In another aspect, the techniques herein may relate to a method of sampling fluid from the production wellsite. The method may involve establishing fluid communication between an interface and the port; establishing fluid communication between a separation circuit and the interface (the separation circuit comprising at least one sample chamber and a pumping unit, the pumping unit comprising a plurality of pumping chambers, the plurality of pumping chambers each having a cylinder with a piston therein defining a fluid cavity and a buffer cavity); selectively flowing the fluid between the separation circuit, the interface and the port at a controlled rate (e.g., flow rate and/or pressure) by selectively manipulating the buffer fluid between the buffer cavities of the plurality of pumping chambers; receiving the fluid in the fluid cavity of at least one of the plurality of pumping chambers and allowing separation of the fluid into a plurality of phases therein; and collecting at least one sample of at least one of the plurality of phases of the fluid in the at least one sample chamber.
The buffer fluid may be selectively manipulated using a pressure differential across the port or selectively manipulated using a pump. The method may also involve electrically connecting the separation circuit to the interface and the port for selective activation thereof, deploying at least a portion of the separation circuit with a remote operated vehicle deployed from a surface unit, retrieving at least a portion of the separation circuit with a remote operated vehicle deployed from a surface unit, flushing at least a portion of the fluid from the separation circuit, performing at least one pressure test, passing the downhole fluid through a fluid separator.
So that the above recited features and advantages of the present invention can be understood in detail, a more particular description of the invention, briefly summarized above, may be had by reference to the embodiments thereof that are illustrated in the appended drawings. It is to be noted, however, that the appended drawings illustrate only typical embodiments of this invention and are, therefore, not to be considered limiting of its scope, for the invention may admit to other equally effective embodiments. The figures are not necessarily to scale, and certain features and certain views of the figures may be shown exaggerated in scale or in schematic in the interest of clarity and conciseness.
The description that follows includes exemplary apparatuses, methods, techniques, and/or instruction sequences that embody techniques of the inventive subject matter. However, it is understood that the described embodiments may be practiced without these specific details.
Sampling of multi-phase fluid from a production wellsite may be performed to determine parameters of the fluid as it is produced from the wellbore. Such sampling may involve phase enrichment, the separation of the fluid into phases (e.g., oil, water, gas, sand, etc.) and retrieval of sufficient volumes for a full range of testing (e.g., composition, density, etc.). The techniques used herein may be adaptable to a variety of conditions, such as various wellsite configurations (e.g., various ports), various fluid conditions (e.g., temperature, pressure, etc.), and/or the presence of debris. The techniques used herein may also be performed to maintain fluid conditions (e.g., temperature, pressure, etc.), to avoid phase composition changes of the fluid, to provide continuous fluid processing, to reinject unwanted fluids back to the wellsite, to retrieve samples by constant pressure vessel(s), etc.

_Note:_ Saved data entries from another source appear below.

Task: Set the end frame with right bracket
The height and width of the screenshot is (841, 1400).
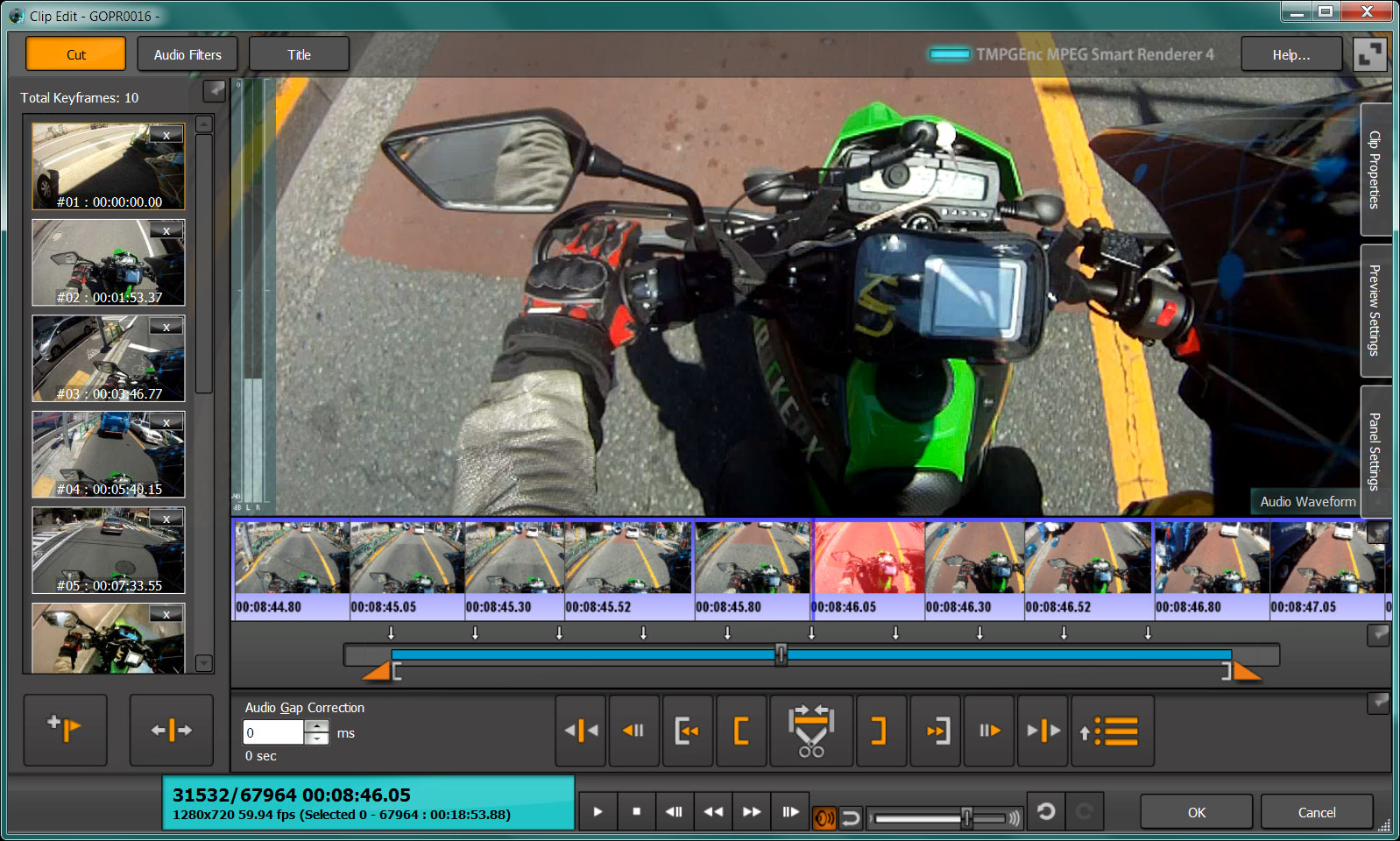Action: 879,730
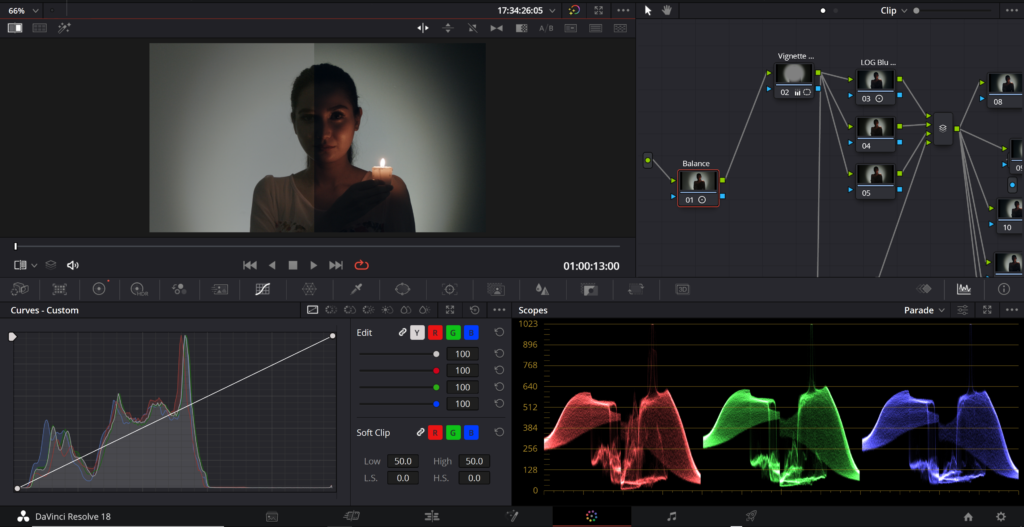
Task: Toggle the blue Soft Clip channel
Action: pos(471,432)
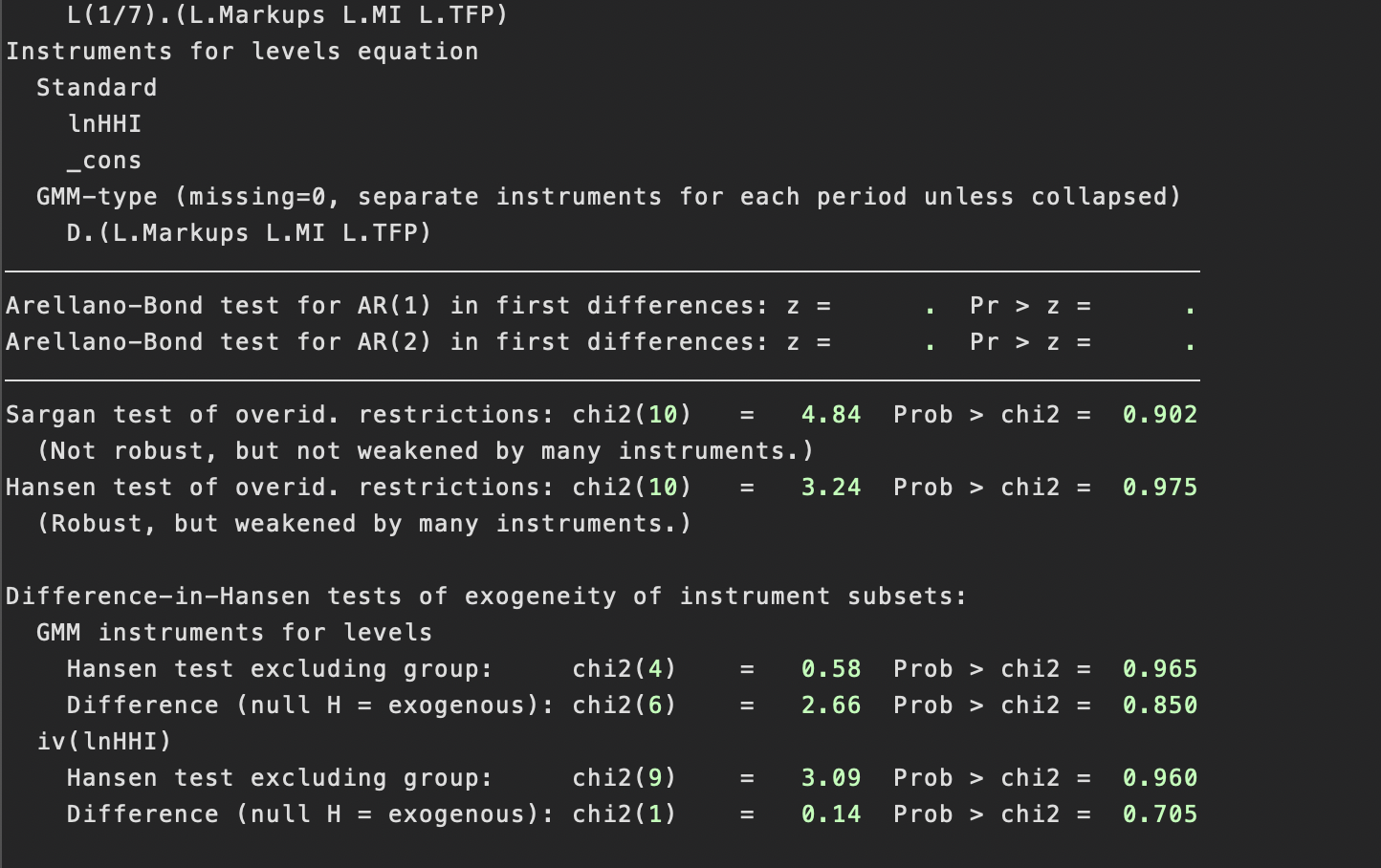Click the "Instruments for levels equation" heading

(x=242, y=52)
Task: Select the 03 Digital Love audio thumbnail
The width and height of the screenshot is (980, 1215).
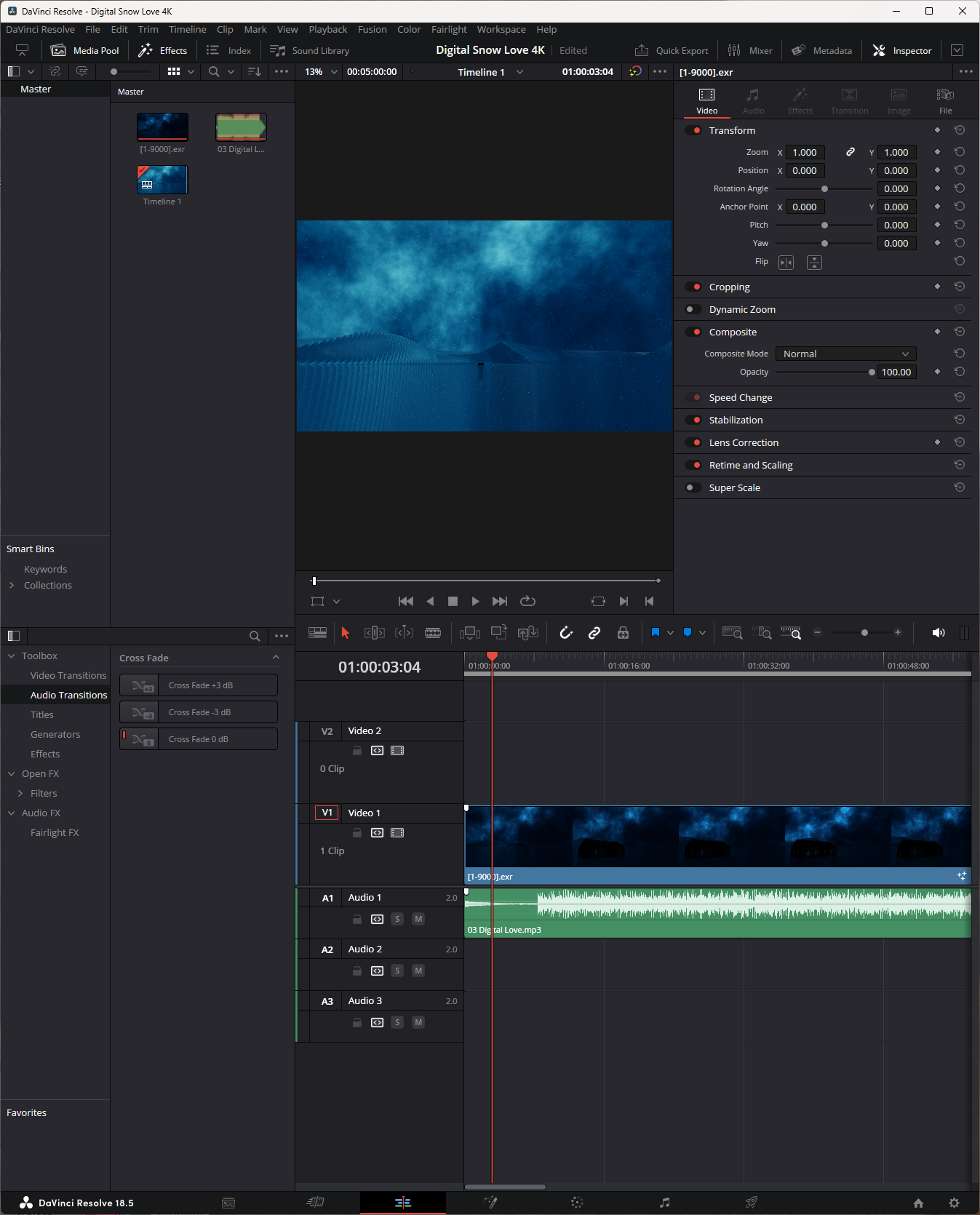Action: pos(241,127)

The subsea system 104 includes a tubing (or conduit) 114 extending from the platform 108 to a subsea unit 116, a tubular 118 extending downhole from the subsea unit 116 into a wellbore 120, the sampling system 101, and a remote operated vehicle (ROV) 122 deployable from the vessel 110 to the sampling system 101. The subsea unit may include various subsea devices, such as a conveyance delivery system, manifold, jumper, etc. (not shown), may also be provided in the subsea system 104. While the wellsite 100 is depicted as a subsea operation, it will be appreciated that the wellsite 100 may be land or water based.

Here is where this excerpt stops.